# Jeep liberty



## Jim Prill (Jan 11, 2004)

I just purchased this jeep liberty with a bad cyl. head for $200.00. I am kicking around the idea of putting a plow on it and use it as a driveway truck. 
I am looking for suggestions as far as plow choices I lick the snow dogg design my friend has a light duty one on his 98 tahoe or the meyer driveway pro. 
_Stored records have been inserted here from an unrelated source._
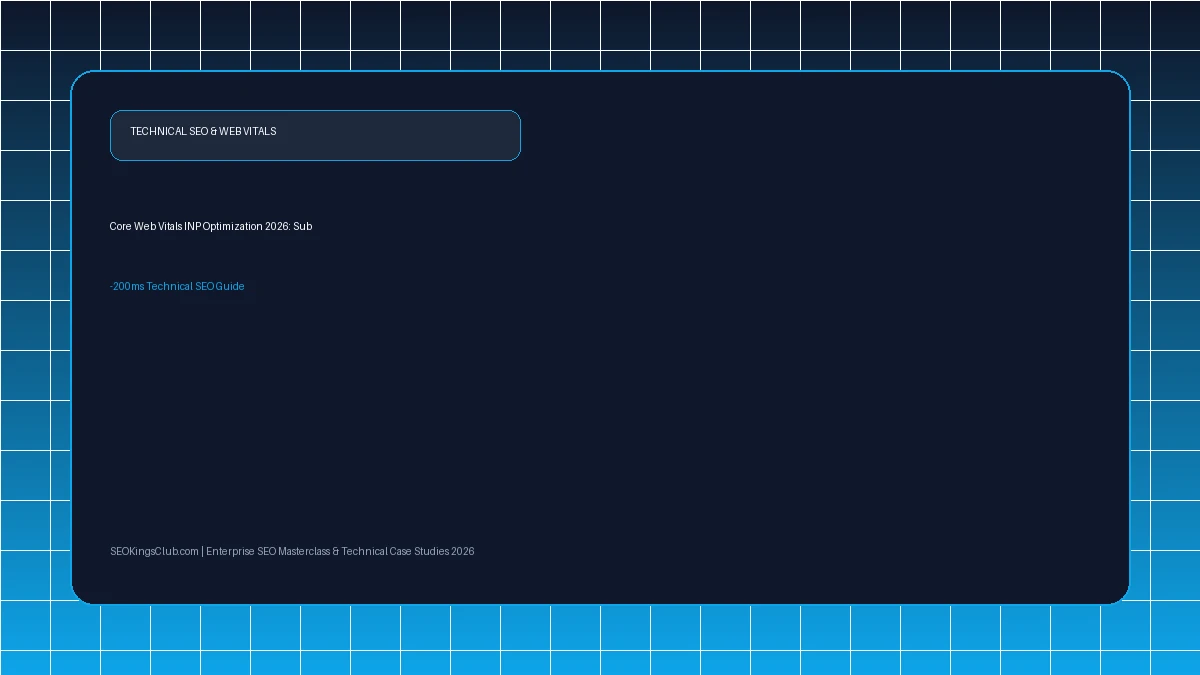Click 'Technical Case Studies 2026' in the footer
1200x675 pixels.
pos(408,552)
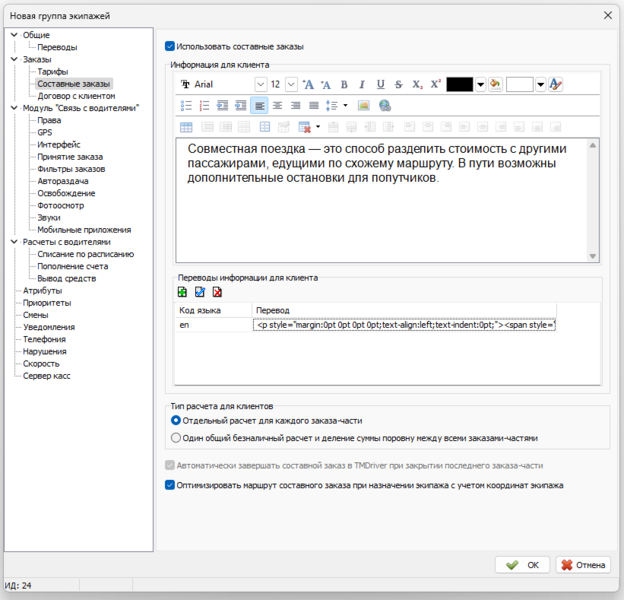
Task: Center-align the paragraph text
Action: pos(277,105)
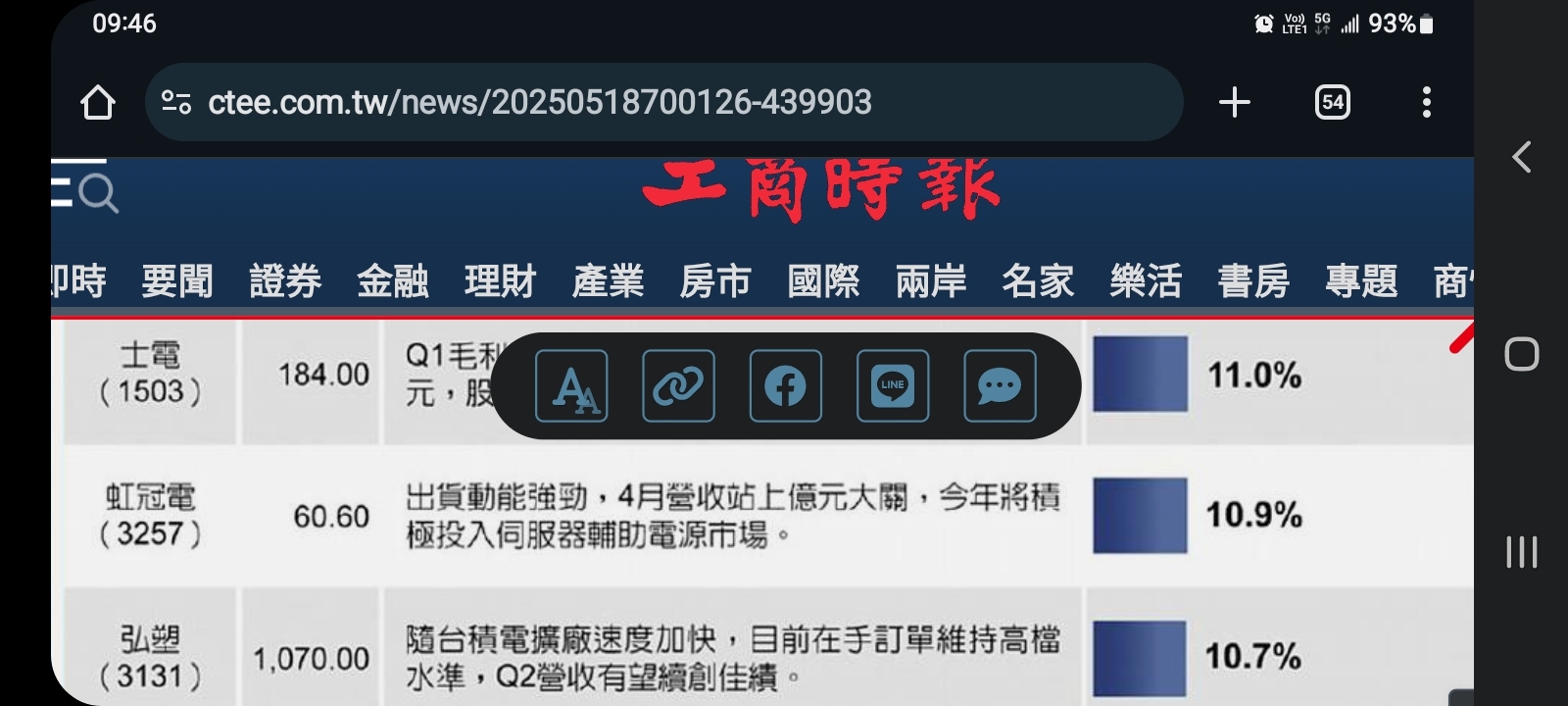Tap Android back navigation chevron
The height and width of the screenshot is (706, 1568).
(1522, 157)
The Jeep is a 2002 with 134k 3.7L auto.


----------



## Jim Prill (Jan 11, 2004)

Sorry about no pictures


----------



## basher (Nov 13, 2004)

The Snoway 22 series is a good choice for that truck, Down pressure is the key. Excellent for backdragging.


----------



## KMBertog (Sep 9, 2010)

i have the Meyer DrivePro 6'8" Steel on my 07 Wrangler and have liked it very much. I know Meyer has a similar or maybe even the same setup for the Liberty as well. 

Good Luck! 

Keith


----------



## Jim Prill (Jan 11, 2004)

Question for basher, I was on the snoway web site and they state the mold board weighs 284lbs not including the rest of the gear. My question is this, what is the total weight of the complete plow (7'6 model)?


----------



## basher (Nov 13, 2004)

Don't know off the top of my head I would guess around 50/55lbs


----------



## mnglocker (Dec 24, 2008)

There's a guy in my town running a 6.5' blizzard on a liberty, I've seen him around for about 4 years now, so it has to be holding up okay.


----------



## bronco91 (Dec 14, 2009)

I say way to go with that is but the meyers drive pro on it.


----------



## Jim Prill (Jan 11, 2004)

Thank you basher for the info.


----------